*What to do*.
The line containing "Select focused Вечірній" marks the end; return exactly every line from the start of the records up to and including it, but no pictures.

BEGIN Records supplied

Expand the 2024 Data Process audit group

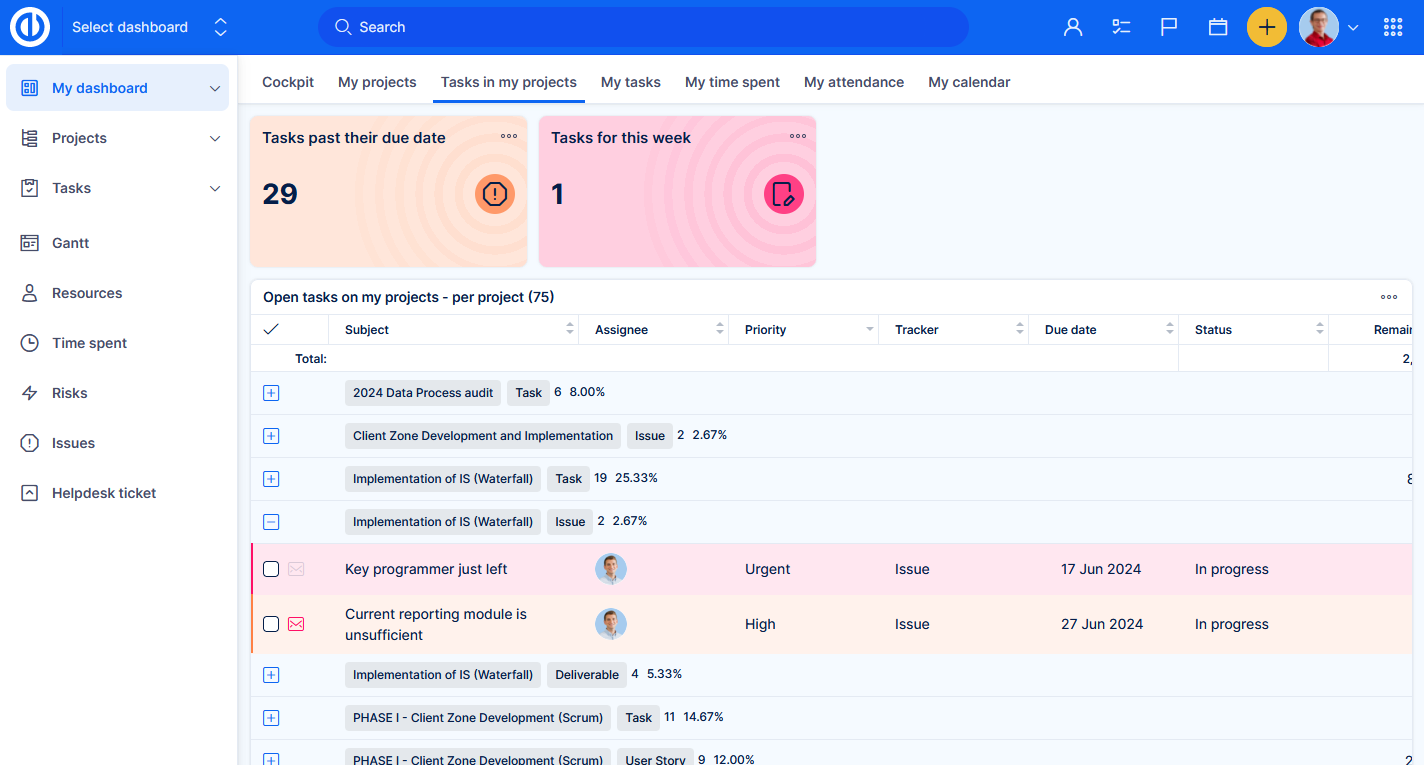pos(271,393)
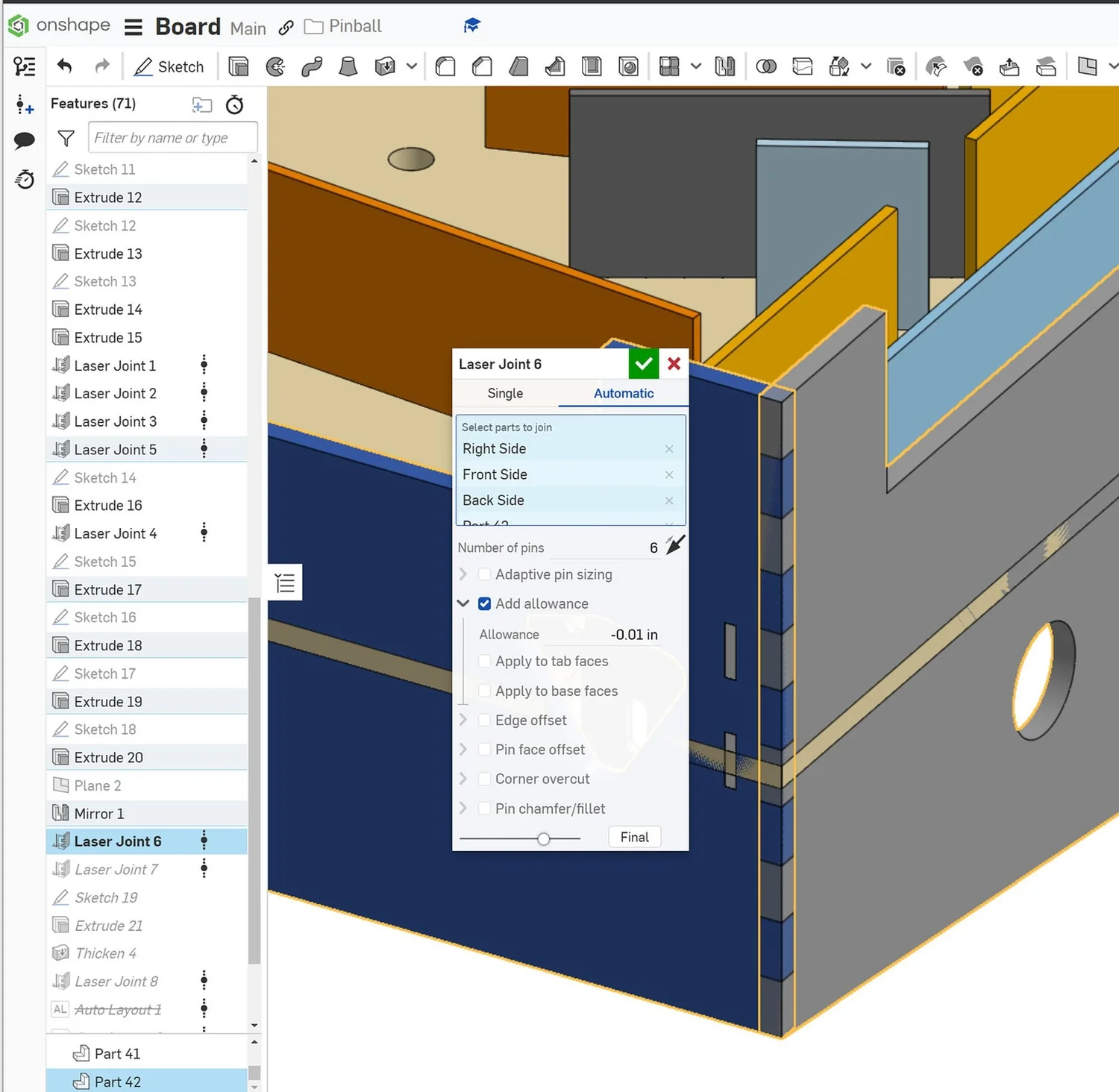Click the Final button in the dialog
The height and width of the screenshot is (1092, 1119).
[633, 836]
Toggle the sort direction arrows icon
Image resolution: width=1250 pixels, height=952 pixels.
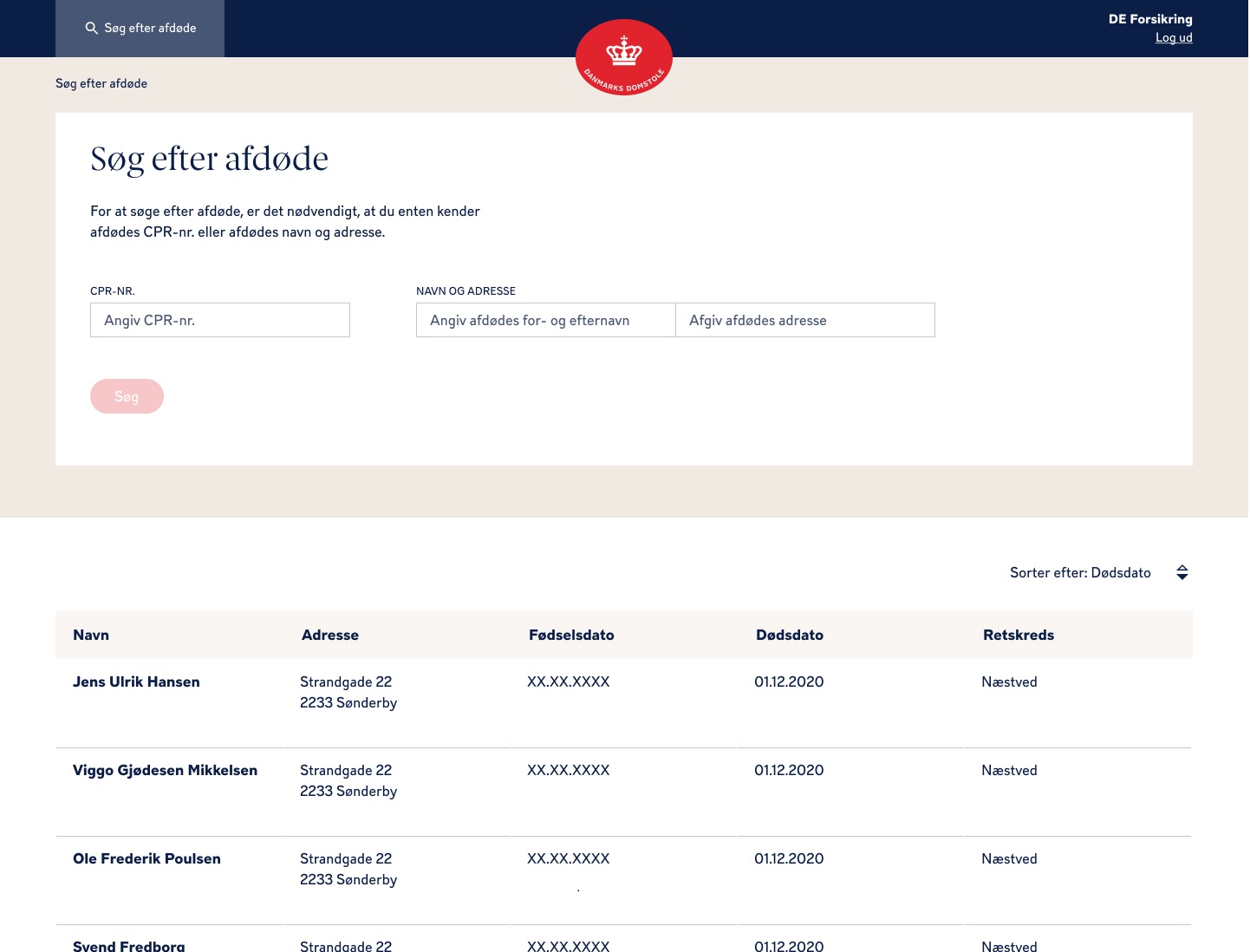pos(1182,572)
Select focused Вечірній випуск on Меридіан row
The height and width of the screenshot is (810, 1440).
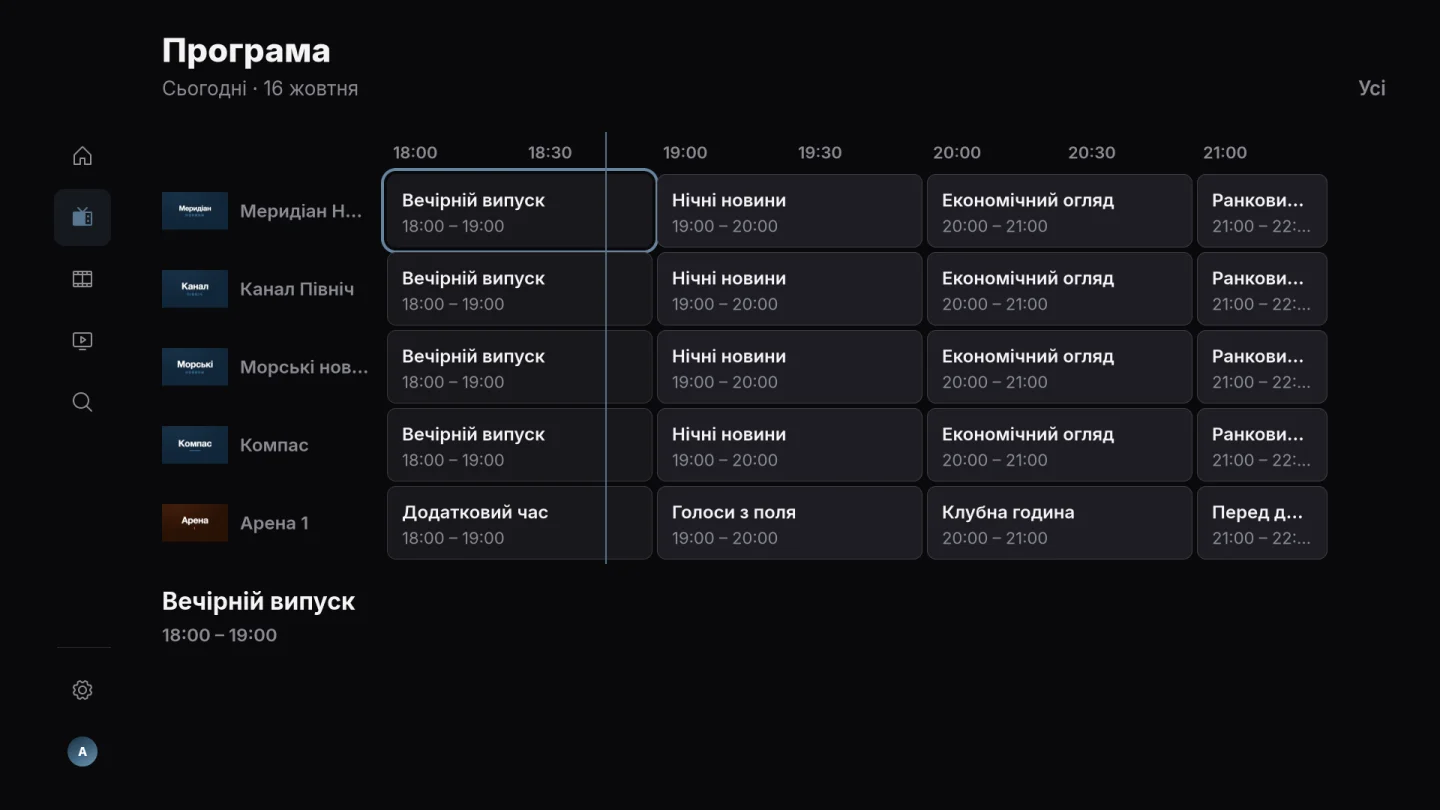[x=519, y=211]
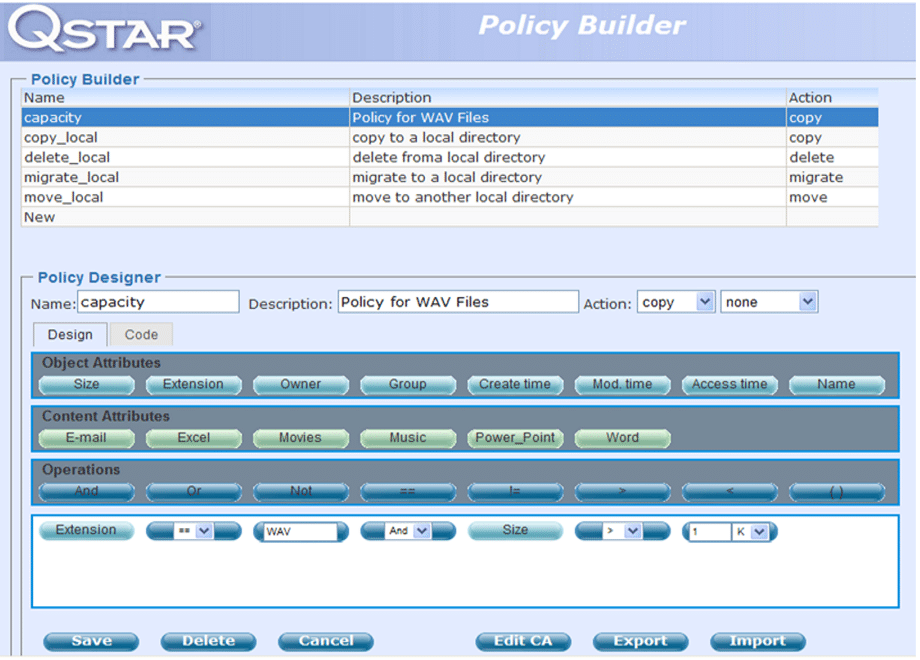Open the == comparison dropdown in rule
The width and height of the screenshot is (920, 660).
[194, 532]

END Records supplied

*Answer for this exercise*.
Expand the 2024 Data Process audit group

pos(271,393)
Click the Final button in the dialog
The height and width of the screenshot is (1092, 1119).
[633, 836]
Toggle the sort direction arrows icon
Image resolution: width=1250 pixels, height=952 pixels.
pos(1182,572)
Select focused Вечірній випуск on Меридіан row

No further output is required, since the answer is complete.